Звучало это, видимо, странно, но я-то знал, что так бывает, и нередко. Я имел кое-какое представление о нервах и о разуме. Три лучших моих друга пришли с войны[117]контужеными. И сам я знаю, что значит быть физически искалеченным, я знаю, что увечье может сделать с человеком. И я знаю, что искалечить человека можно и психически. Рана затянется, ее не видно, но она — там. Ты — человек со слабинкой, не такой как все, ты — калека.

И я сказал ей:

— Все это пройдет со временем, — но сказал безо всякой уверенности. Одного лишь заживления раны недостаточно. Шрам все равно остается, и он глубок. — Вы боитесь пойти на этот риск, — продолжал я, — но на другой риск пойдете — на простой и гигантский риск.

Она отвечала уже не так спокойно, с некоторой даже горячностью:

— Но ведь это совсем другое дело — совсем. Когда знаешь, что тебя ждет, рисковать не станешь. А риск неизведанного — в нем есть нечто притягательное… нечто авантюрное. В конце концов, смерть может оказаться чем угодно…

Впервые в разговоре нашем прозвучало это слово. Смерть…

А она, словно природное любопытство впервые заговорило в ней, чуть повернула ко мне голову:

— Но как вы догадались?

— Вряд ли я сумею объяснить, — признался я. — Я сам пережил нечто подобное. И полагаю, что знаю кое-что об этом.

Она сказала:

— Понятно.

Она и не пыталась узнать, что же случилось со мной, и, наверное, именно в этот момент я дал себе слово помочь ей. Дело в том, что женской ласки и сочувствия на мою долю выпало много, а потребность моя была в том, — хотя сам я этого не понимал, — чтобы не получать, а давать.
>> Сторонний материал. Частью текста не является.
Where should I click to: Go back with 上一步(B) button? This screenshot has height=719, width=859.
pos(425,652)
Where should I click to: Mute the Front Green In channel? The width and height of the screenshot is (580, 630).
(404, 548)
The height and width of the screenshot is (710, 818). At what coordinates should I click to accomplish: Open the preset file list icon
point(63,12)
У Силии не осталось ни нежности, ни сочувствия. Все это она растратила, промотала впустую. В этом — она сама это понимала — и состояла ее глупость. А теперь она сама была слишком несчастлива, чтобы жалеть других. И жесткая складка у рта свидетельствовала, что она настрадалась. Ум ее работал быстро — она мгновенно распознала, что со мной случилось действительно нечто похожее. Мы оказались с ней на равных. У нее не было жалости к себе, и она не тратила жалости на меня. Для нее страдания, которые пережил я, лишь объясняли, почему я догадался о том, о чем, казалось, догадаться было нельзя.
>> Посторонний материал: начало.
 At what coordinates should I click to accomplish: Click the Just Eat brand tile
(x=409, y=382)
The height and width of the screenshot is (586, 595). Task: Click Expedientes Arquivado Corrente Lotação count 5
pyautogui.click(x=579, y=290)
Она была — и в тот момент я это понял, — в сущности, ребенком. Реальным миром для нее был мир, который ее окружал. Она сама намеренно ушла в этот младенчески-простой мир, пытаясь найти прибежище от жестокости мира настоящего.

И занятая ею позиция стала потрясающим стимулом для меня, именно тем, чего мне не хватало в последние десять лет — призывом к действию.

И я начал действовать. Единственное, чего я опасался, — это оставить ее наедине с собой. Я и не оставлял ее. Я присосался к ней, как пиявка. Она пошла со мной в город и была при этом весьма любезна. Здравого смысла в ней было предостаточно. Она прекрасно понимала, что, по крайней мере сейчас, осуществить задуманное ей не удастся. Она от этого совсем не отказалась — лишь отложила на потом. И я понял это, хотя она и слова не сказала.

В подробности вдаваться я не стану: я не хронику пишу. Нет мне нужды описывать милый испанский городок или сообщать подробности того, что мы ели в ее гостинице, или того, как я потихоньку устроил, чтобы вещи из моей гостиницы были перевезены в ту, где остановилась она.

Нет, я веду речь только о главном. Я знал, что должен быть возле нее — пока что-нибудь не случится, пока она не сломается и не сдастся, так или иначе.

Как я и говорю, я все время был с ней, под боком. Когда она отправилась к себе в комнату, я сказал:

— Даю вам десять минут, а потом вхожу.

Я не рискну дать ей больше времени. Дело в том, что комната ее была на пятом этаже. Она могла пренебречь «предупредительностью по отношению к другим», воспитанным в ней, и поставить управляющего гостиницы в крайне неловкое положение, выпрыгнув из окна вместо того, чтобы броситься с обрыва.